Jared Donaldson will represent America in Milan. Having started the year outside the top 100, Donaldson proved his credentials by navigating to the Miami Masters fourth round.
“It's definitely an accomplishment. It's something that all the players under-21 wanted to qualify for, just because it's a reflection of how well you played throughout the year,” added the world No. 55. “To be one of the top seven guys to do it, I think is definitely really special, definitely an accolade. Now I'm just trying to finish up the year on a positive note.”
Closing out the field is Italian Gianluigi Quinzi, who prevailed in pulsating 3-4, 3-4, 4-2, 4-2, 4-2 battle past compatriot Filippo Baldi to secure the Milan wildcard.

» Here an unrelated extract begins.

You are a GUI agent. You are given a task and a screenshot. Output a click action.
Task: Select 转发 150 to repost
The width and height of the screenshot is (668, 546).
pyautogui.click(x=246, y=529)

The 21-year-old is a former junior world No.1 and defeated fellow Next Gen prodigy Chung in the 2013 boys' singles final at Wimbledon in straight sets.
INNOVATION IS THE KEY
The field is set, with a blend of styles and personalities, but what about the format? The ATP states that it wants fans to be absorbed in the drama whether they are in the stands or worldwide on digital platforms.
The round-robin format will decide the semi-finalists but the Next Gen prospects will also be competing with brave innovations. All matches will be the best-of-five sets using a shorter format (first to four game sets).
No let calls on serves, sudden-death points at deuce and an on court shot clock are targeting fast-paced, ferocious action.
“We will see if it works for everybody, how everybody feels,” stated Khachanov. “Maybe in the future it can be the new step for tennis.”
In addition, a world debut without line judges will see play rely upon electronic line calling, whilst the Next Gen stars can communicate with their coaches via headset after each set.
The ATP hopes such scintillating talent, combined with the innovations, can prove there is more to the men's game than the Big Four.
“It’s unbelievable,” said ATP Executive Chairman and President Chris Kermode. “When we started this project, I thought the players would be ranked 200 in the world, but they have already surpassed expectations around the Top 50. These guys are the real deal and are the future of the sport.”
It looks like tennis is ready to embrace the Next Gen.